I remember the second day when Alex (one of my counselors) took me to the side and wanted to hear my story. You know, things like where I was from and what kinds of activities I liked at home. He sat down with me making sure he was at my eye level and he looked at me eye-to-eye, man-to-man and he listened. He was interested in me. That interest-care-love-respect was so impactful to me!

To my chagrin, there were no other boys from my church group in my teepee. This secretly upset me, but this separation was probably the best thing that could have happened to me. It forced me to open myself up to this new community and experience them opening themselves up to me. Some children go through their childhood without this experience and that makes me sad. The guys in my group were my cabin mates, my comrades, my buddies, my teammates. They were there for me and I was there for them. When it came time to invade the neighboring camp in order to get more points for my team, I was at the front of the pack! I would do anything for these guys.

We did a lot of stuff with just our cabin, but we came together each night for chapel. This time was nothing like the church services back home! These were fun and upbeat and exciting… full of skits and songs and stories. But God really showed up! My young heart was among many that was touched and moved to consider God’s great love for us and God’s Son’s great sacrifice for me. I knew all this and had decided to follow Jesus earlier, but this experience was so impactful and so personal. It was personal and it was corporate all at the same time. All of us enjoyed singing praise songs and allowing our young hearts to be opened in new and stirring ways.

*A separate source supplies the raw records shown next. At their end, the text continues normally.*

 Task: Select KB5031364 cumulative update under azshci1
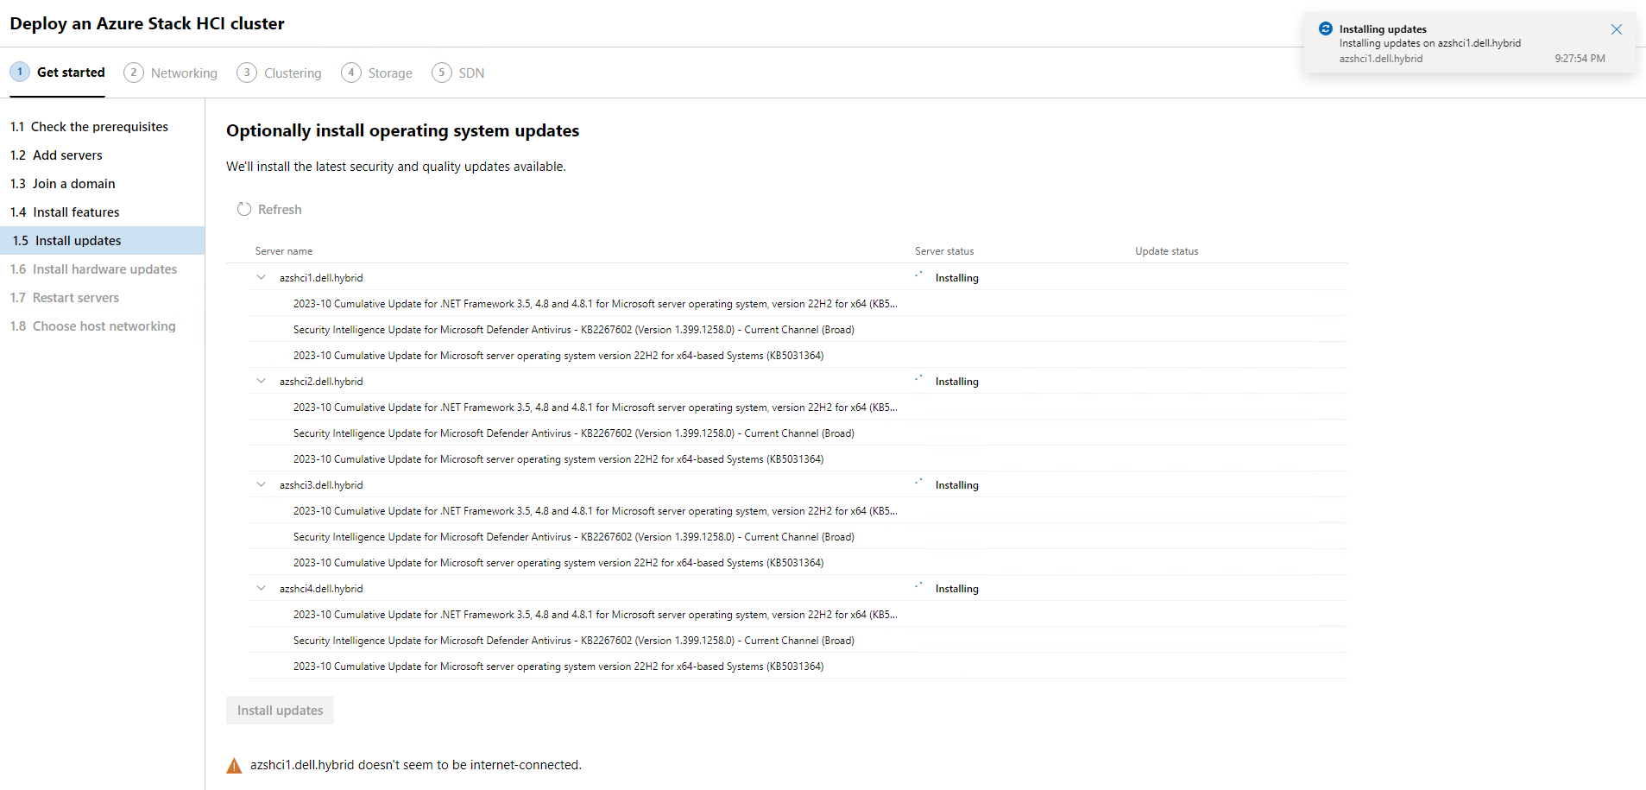click(558, 356)
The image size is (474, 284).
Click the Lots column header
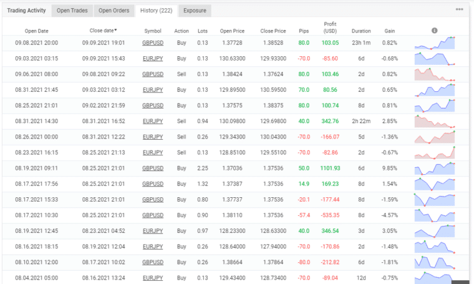203,31
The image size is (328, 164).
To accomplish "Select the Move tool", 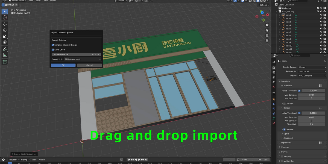I will 5,24.
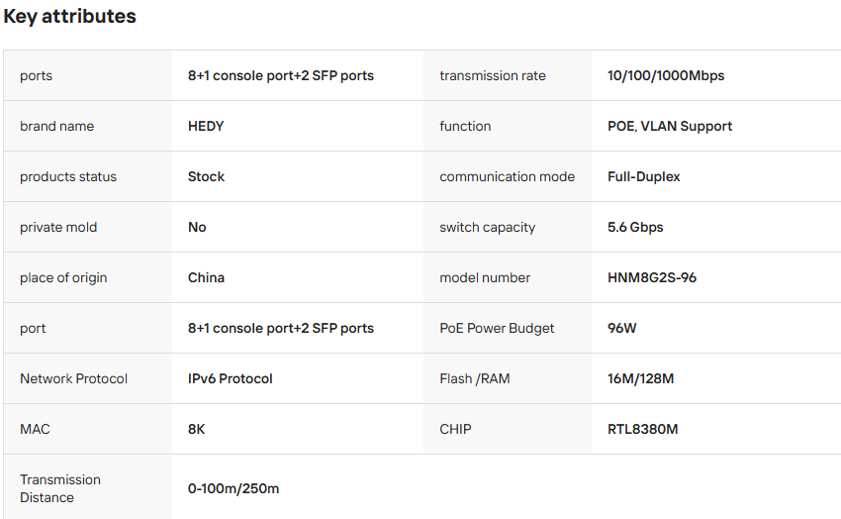Click the model number HNM8G2S-96
841x519 pixels.
[x=652, y=277]
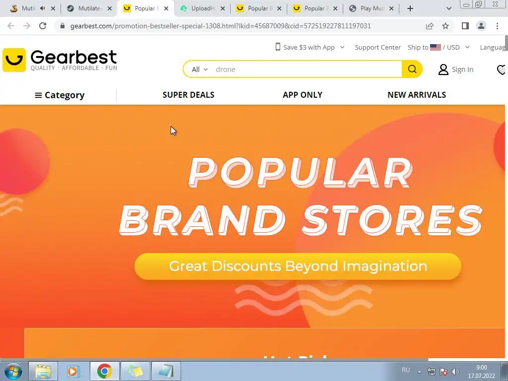Screen dimensions: 508x381
Task: Switch to the UploadH browser tab
Action: point(203,8)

That first week of camp went by quickly. I remember distinctly the heartbreak of leaving camp that first year. As I drove off (laying on the luggage in the back of the church van) I had tears in my eyes because I was not yet ready to return to my idyllic life. I missed camp and my new friends tremendously. I tried to explain the intricacies of camp to my parents, but my young limited vocabulary just could not fully describe the impact of that camp experience.

I religiously returned to various camps every summer (and occasionally for weekend retreats) until I left home for college. You couldn’t keep me away. At the time I didn’t realize I was learning discipleship, independence, community, confidence, self-discipline, leadership, and so much more. I didn’t realize I was part of an intentional educational environment with professionally trained staff. I didn’t realize there were safety standards and certifications by those caring for me.  I didn’t realize I would be a better communicator, a better teammate, a better student, a better friend, a better supervisor because of this experience.

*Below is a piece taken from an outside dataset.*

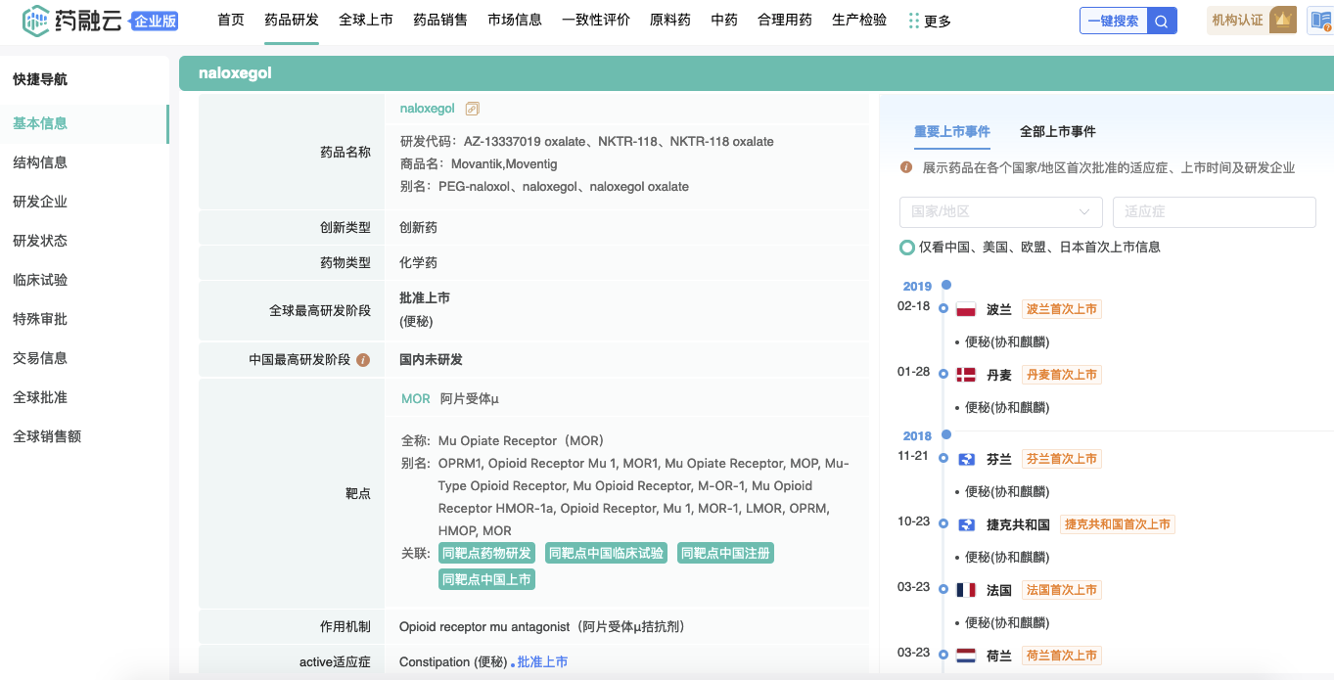Expand the 更多 menu in top navigation
Screen dimensions: 1334x680
[x=929, y=21]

I just thought I was simply enjoying camp. And I was. And I still do!

About

David has served as the Executive Director at Wildwood Ranch for over 25 years and Camp Burt Shurly since 2015. He received his D.Min. from Regent University. He volunteers with the American Camp Association on the National Council of Leaders as well as the Michigan Local Council of Leaders. He was involved with promulgating the Michigan camp licensing rules, an Elder at his local church and married with 3 daughters and 2 granddaughters. David has long been a voice for youth advocacy and child development.